_Dataset records:_
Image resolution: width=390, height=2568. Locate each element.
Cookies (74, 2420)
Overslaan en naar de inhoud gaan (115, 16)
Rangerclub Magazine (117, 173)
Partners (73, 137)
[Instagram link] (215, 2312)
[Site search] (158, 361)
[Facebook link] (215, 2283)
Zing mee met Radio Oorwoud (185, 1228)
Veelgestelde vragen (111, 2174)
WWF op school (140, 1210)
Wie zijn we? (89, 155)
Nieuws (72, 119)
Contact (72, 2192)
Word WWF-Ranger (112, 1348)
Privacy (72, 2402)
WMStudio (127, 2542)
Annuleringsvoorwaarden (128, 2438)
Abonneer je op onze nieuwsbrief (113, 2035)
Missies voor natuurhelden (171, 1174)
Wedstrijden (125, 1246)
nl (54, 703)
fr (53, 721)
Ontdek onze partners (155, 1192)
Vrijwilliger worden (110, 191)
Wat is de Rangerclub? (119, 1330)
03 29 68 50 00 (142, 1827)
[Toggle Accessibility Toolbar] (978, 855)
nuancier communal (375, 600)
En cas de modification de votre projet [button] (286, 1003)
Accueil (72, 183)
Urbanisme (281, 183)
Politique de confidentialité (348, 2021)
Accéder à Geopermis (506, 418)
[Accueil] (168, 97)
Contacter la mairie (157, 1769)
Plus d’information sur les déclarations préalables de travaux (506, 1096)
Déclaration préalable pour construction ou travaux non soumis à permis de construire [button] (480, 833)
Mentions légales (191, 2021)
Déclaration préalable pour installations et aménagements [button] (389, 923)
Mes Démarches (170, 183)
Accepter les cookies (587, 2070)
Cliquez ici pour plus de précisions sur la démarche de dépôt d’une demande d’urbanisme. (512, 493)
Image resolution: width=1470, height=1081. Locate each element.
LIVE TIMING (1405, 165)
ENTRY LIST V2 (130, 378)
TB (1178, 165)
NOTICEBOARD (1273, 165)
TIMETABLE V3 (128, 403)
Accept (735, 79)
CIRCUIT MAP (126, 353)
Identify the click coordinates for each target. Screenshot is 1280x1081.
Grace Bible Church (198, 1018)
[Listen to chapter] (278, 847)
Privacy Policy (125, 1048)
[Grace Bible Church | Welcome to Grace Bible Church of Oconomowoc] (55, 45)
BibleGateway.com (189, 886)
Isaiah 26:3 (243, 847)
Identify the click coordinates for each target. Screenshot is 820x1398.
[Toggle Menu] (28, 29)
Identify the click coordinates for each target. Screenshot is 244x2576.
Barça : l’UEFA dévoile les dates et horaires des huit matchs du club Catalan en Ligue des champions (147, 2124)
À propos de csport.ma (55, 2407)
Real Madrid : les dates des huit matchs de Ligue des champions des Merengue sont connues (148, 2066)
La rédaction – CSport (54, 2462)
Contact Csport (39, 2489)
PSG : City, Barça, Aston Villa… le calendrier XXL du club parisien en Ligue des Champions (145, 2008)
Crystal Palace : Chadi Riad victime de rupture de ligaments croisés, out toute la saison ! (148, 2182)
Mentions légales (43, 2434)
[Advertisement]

_What you will do:_ In the lines above, find the word "travaux" and copy every line it occurs in.

_Answer to this task:_
Plus d’information sur les déclarations préalables de travaux (506, 1096)
Déclaration préalable pour construction ou travaux non soumis à permis de construire [button] (480, 833)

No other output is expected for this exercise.